Josephine soon realises that the numbers she has to enter into the Database add up to something significant… Da da daaaaaa!

This is like Dr Seuss for adults – the writing is topsy-turvy, jittery and thoroughly unnerving. Sentences don’t end the way you expect them to and things aren’t where they belong (including Josephine’s thoughts).

“They walked in the direction opposite the above-ground subway track and eventually came to the park. “

“There was maybe the shuffle of papers or the shuffle of phone being returned to pocket, maybe the hiss of a swan or a woman or a heater…”

Phillips peppers the text with anagrams, adding to the crazy –

“…she complained about the vermin in the subway, the savagery of this city. Save age. Savant airy. ‘Hello?’ she muttered. Eel ho.”

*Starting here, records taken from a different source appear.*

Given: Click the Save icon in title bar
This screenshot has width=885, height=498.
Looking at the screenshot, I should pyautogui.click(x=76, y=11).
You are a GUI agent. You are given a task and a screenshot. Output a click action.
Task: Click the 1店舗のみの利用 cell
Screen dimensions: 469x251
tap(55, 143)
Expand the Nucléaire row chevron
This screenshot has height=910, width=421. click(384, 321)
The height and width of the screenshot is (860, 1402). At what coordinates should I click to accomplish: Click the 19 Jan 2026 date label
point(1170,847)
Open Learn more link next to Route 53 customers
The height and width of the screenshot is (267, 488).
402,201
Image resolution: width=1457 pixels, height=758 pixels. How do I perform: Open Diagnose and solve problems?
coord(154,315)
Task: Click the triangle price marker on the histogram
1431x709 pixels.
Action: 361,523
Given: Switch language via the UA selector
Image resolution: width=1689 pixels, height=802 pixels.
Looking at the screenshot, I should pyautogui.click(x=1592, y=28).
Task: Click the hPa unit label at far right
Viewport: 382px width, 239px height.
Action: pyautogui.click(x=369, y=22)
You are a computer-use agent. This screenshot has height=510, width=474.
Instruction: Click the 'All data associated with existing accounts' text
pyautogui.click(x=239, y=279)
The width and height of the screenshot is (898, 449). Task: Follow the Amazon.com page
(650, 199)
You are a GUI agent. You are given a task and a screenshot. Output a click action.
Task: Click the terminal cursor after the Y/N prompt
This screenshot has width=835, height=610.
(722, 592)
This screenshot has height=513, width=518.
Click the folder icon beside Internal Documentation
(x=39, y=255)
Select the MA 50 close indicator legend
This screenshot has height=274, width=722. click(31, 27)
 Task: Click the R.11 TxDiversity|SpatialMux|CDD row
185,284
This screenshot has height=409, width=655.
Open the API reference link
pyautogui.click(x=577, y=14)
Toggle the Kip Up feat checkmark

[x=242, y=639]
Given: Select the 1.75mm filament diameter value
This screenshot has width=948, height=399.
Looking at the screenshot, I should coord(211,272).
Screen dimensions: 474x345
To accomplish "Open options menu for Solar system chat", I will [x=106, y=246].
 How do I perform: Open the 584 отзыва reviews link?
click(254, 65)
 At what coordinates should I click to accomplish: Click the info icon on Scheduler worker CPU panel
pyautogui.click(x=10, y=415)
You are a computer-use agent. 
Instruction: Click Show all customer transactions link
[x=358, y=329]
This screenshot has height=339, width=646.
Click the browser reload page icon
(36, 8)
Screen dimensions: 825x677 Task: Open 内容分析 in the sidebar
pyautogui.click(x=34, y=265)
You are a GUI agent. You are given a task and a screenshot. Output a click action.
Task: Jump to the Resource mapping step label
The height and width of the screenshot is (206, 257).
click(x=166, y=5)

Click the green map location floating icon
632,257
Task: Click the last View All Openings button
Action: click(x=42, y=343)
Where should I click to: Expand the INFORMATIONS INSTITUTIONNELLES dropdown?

And references to things that seem old-fashioned and quaint jostle against the futuristic – ‘lavender candies’ and the ‘hinterland’, a character named Trishiffany in a bubblegum-pink ball gown working with beige bureaucrats in brown cardigans. It makes for disconcerting reading.

“Late in the night – after they’d bought lightbulbs at a bodega…”

“Walking outside in the sun made Josephine feel immaculate. Peppermint ice cream and sleeping for eight hours and not having to touch any gray files and giving dollar bills to subway violinists and drinking big glasses of water and buying a 50% off wall calendar of nature scenes from the hinterland.”

4.5/5 It’s terribly clever, not my usual thing at all and I couldn’t put it down.

I received my copy of The Beautiful Bureaucrat from the publisher, Henry Holt & Company via NetGalley, in exchange for an honest review.

Josephine struggles with a cheese sandwich at lunchtime.

“At noon she sat at her desk, eating a cheese-and-mustard sandwich. The sandwich was soggy, falling apart, virtually inedible, yet she never let things go to waste. The lonesomeness of a bureaucrat’s lunch.”

I wouldn’t struggle with this cheese sandwich. (it’s from Grilled Cheese Social, which is probably the best blog name ever).